(Stored data)
╔══

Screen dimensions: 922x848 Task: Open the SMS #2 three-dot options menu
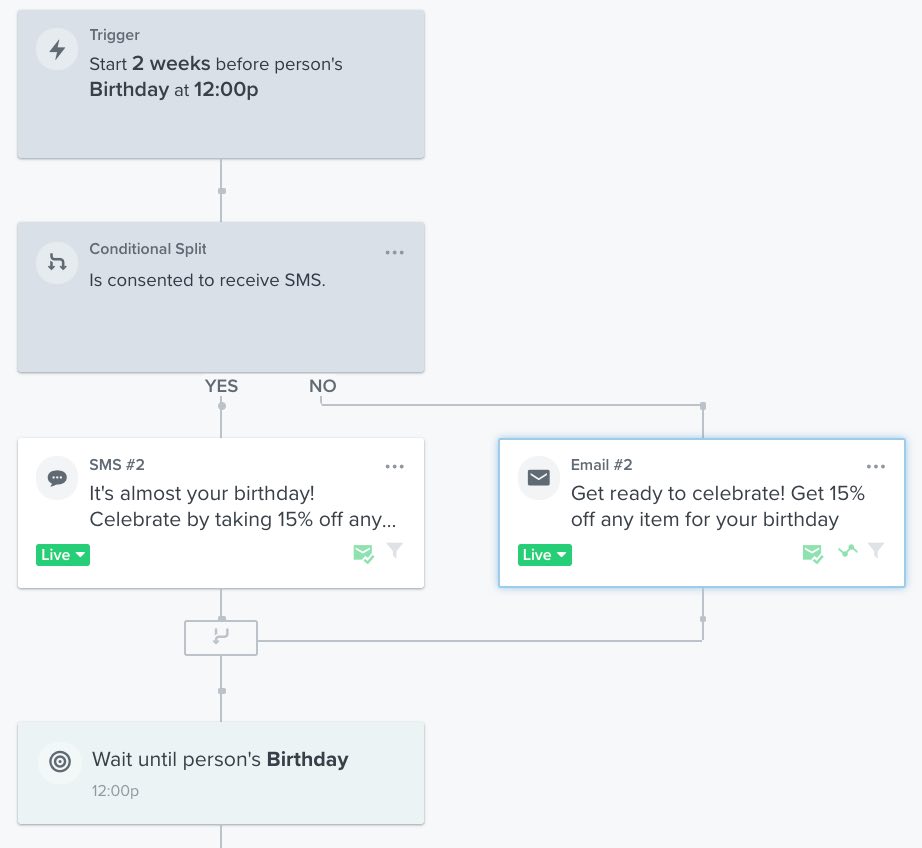point(395,467)
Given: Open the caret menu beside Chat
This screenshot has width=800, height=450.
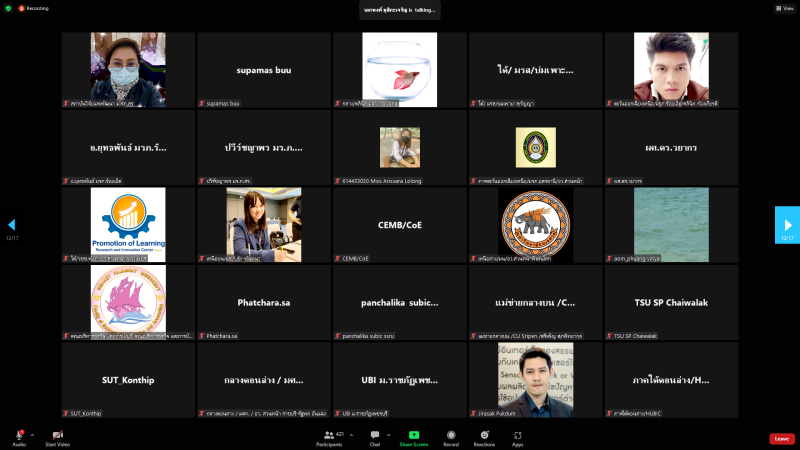Looking at the screenshot, I should pyautogui.click(x=389, y=434).
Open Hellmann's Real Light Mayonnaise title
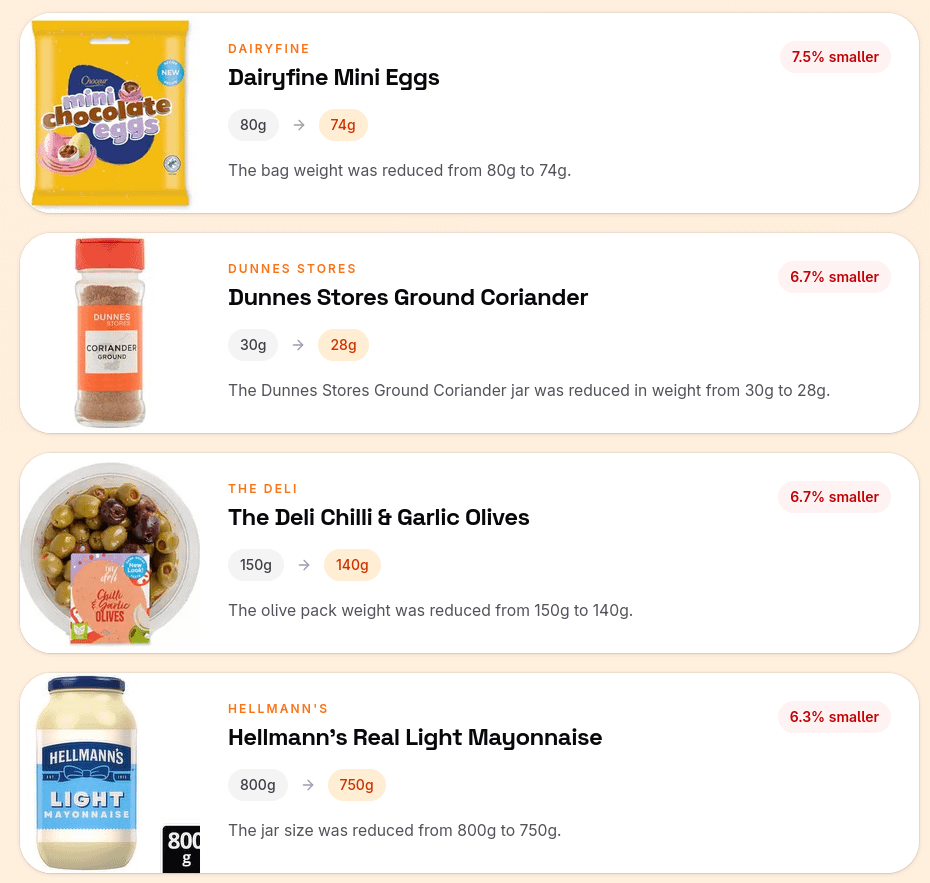This screenshot has height=883, width=930. [x=415, y=737]
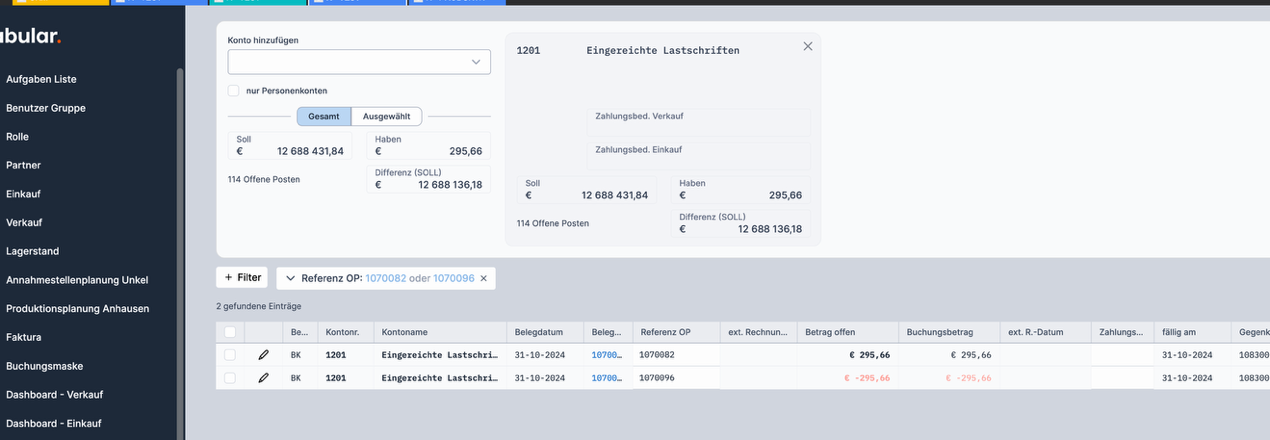Screen dimensions: 1270x440
Task: Enable the nur Personenkonten checkbox
Action: (234, 91)
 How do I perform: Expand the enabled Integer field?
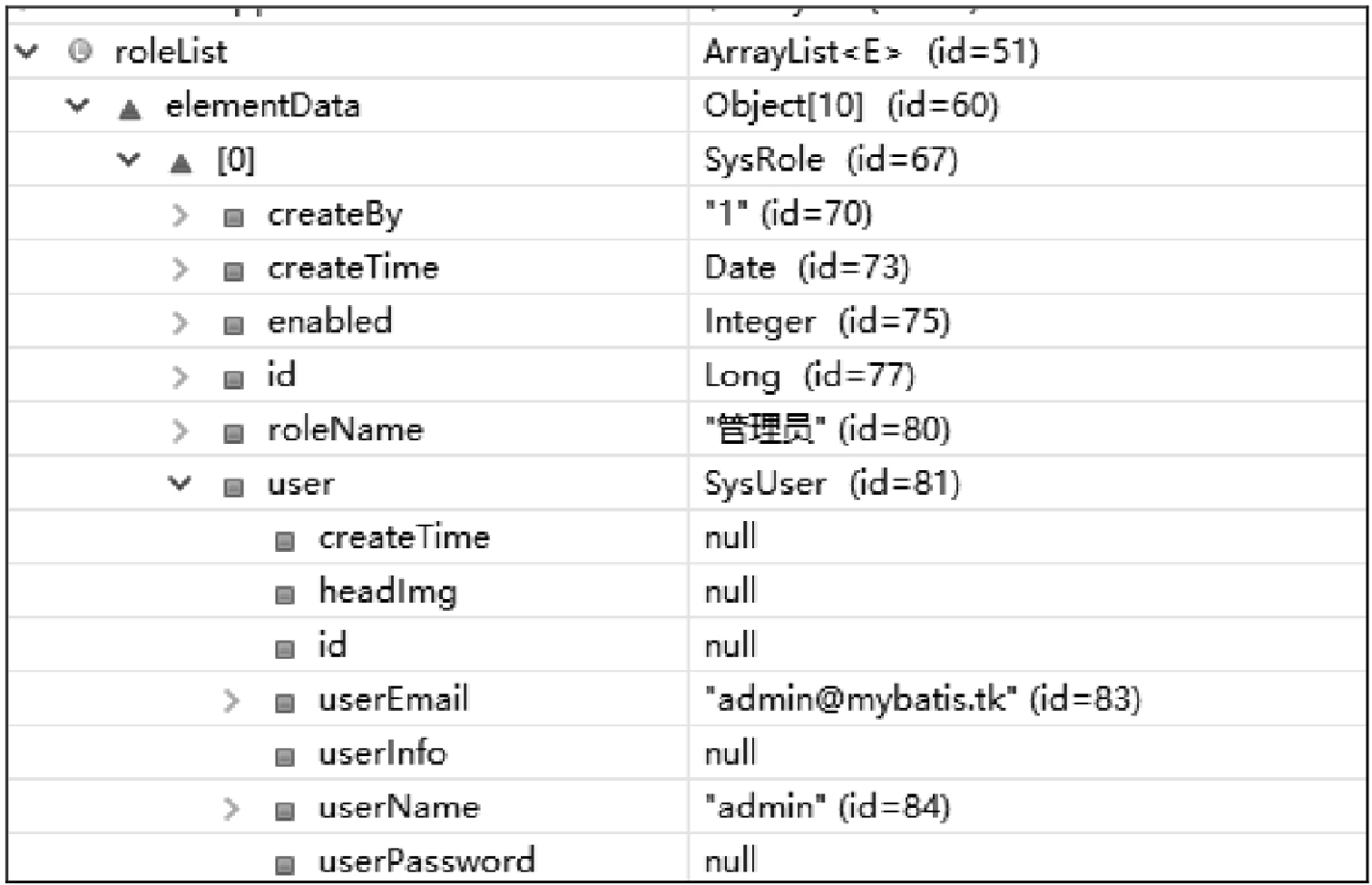pyautogui.click(x=180, y=322)
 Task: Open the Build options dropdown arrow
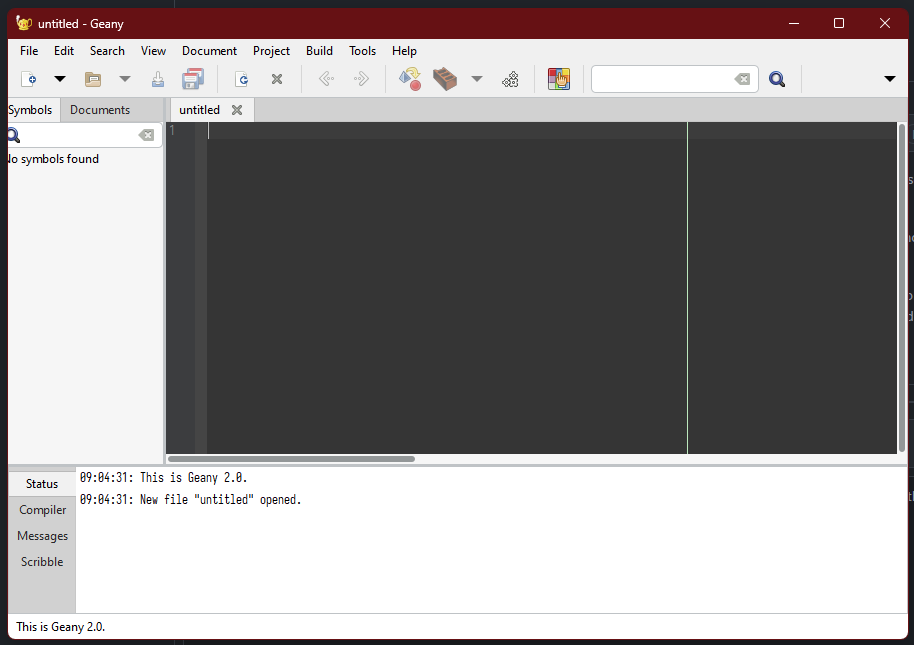point(477,78)
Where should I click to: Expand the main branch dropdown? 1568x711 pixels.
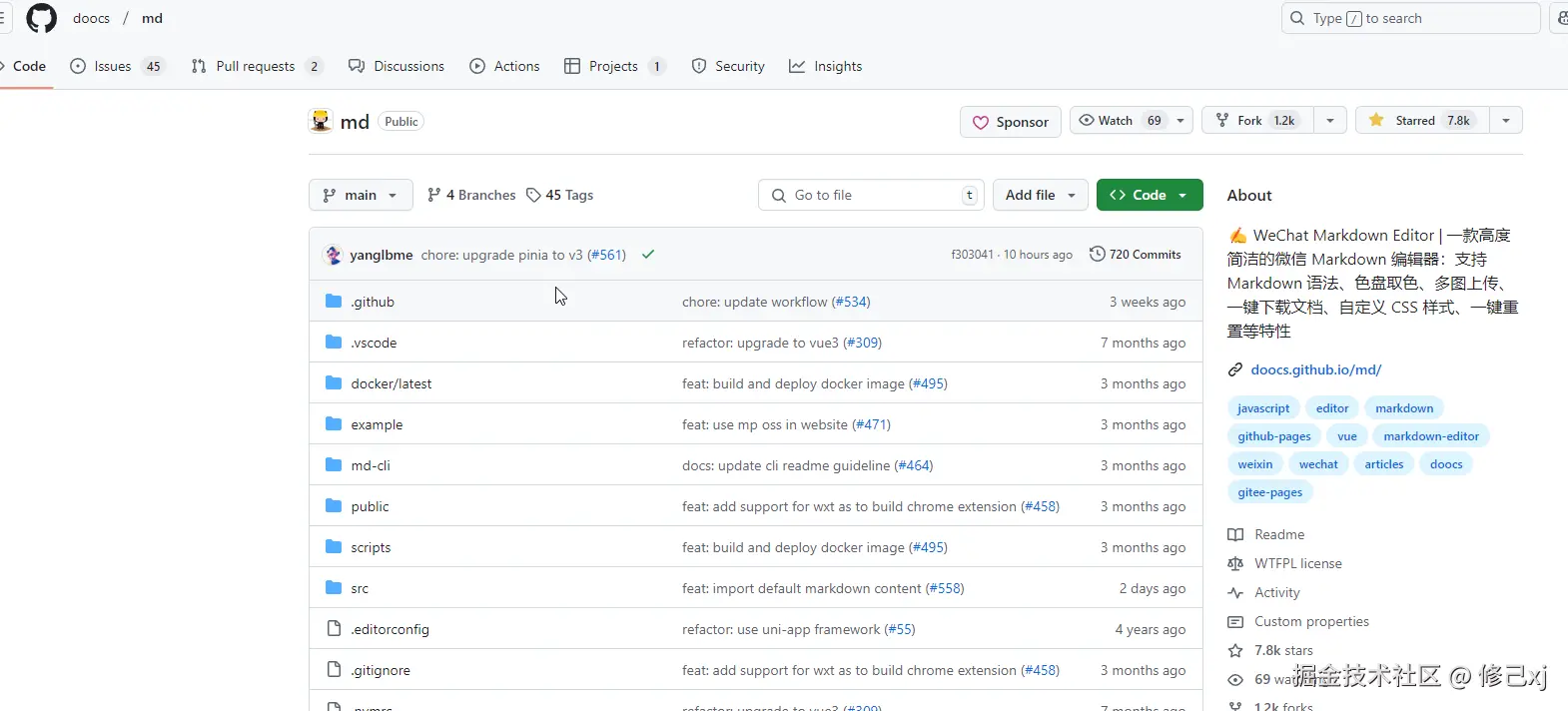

╚══

Exercise prompt:
Output all of the data exactly as it stands, minus any images.

Answer area:
Screen dimensions: 922x848 Task: Open the SMS #2 three-dot options menu
point(395,467)
Given: Open the caret menu beside Chat
This screenshot has width=800, height=450.
Looking at the screenshot, I should pyautogui.click(x=389, y=434).
Open Hellmann's Real Light Mayonnaise title
This screenshot has height=883, width=930. [x=415, y=737]
Screen dimensions: 1270x440
Task: Enable the nur Personenkonten checkbox
Action: (234, 91)
 How do I perform: Expand the enabled Integer field?
pyautogui.click(x=180, y=322)
 Task: Open the Build options dropdown arrow
point(477,78)
Where should I click to: Expand the main branch dropdown? 1568x711 pixels.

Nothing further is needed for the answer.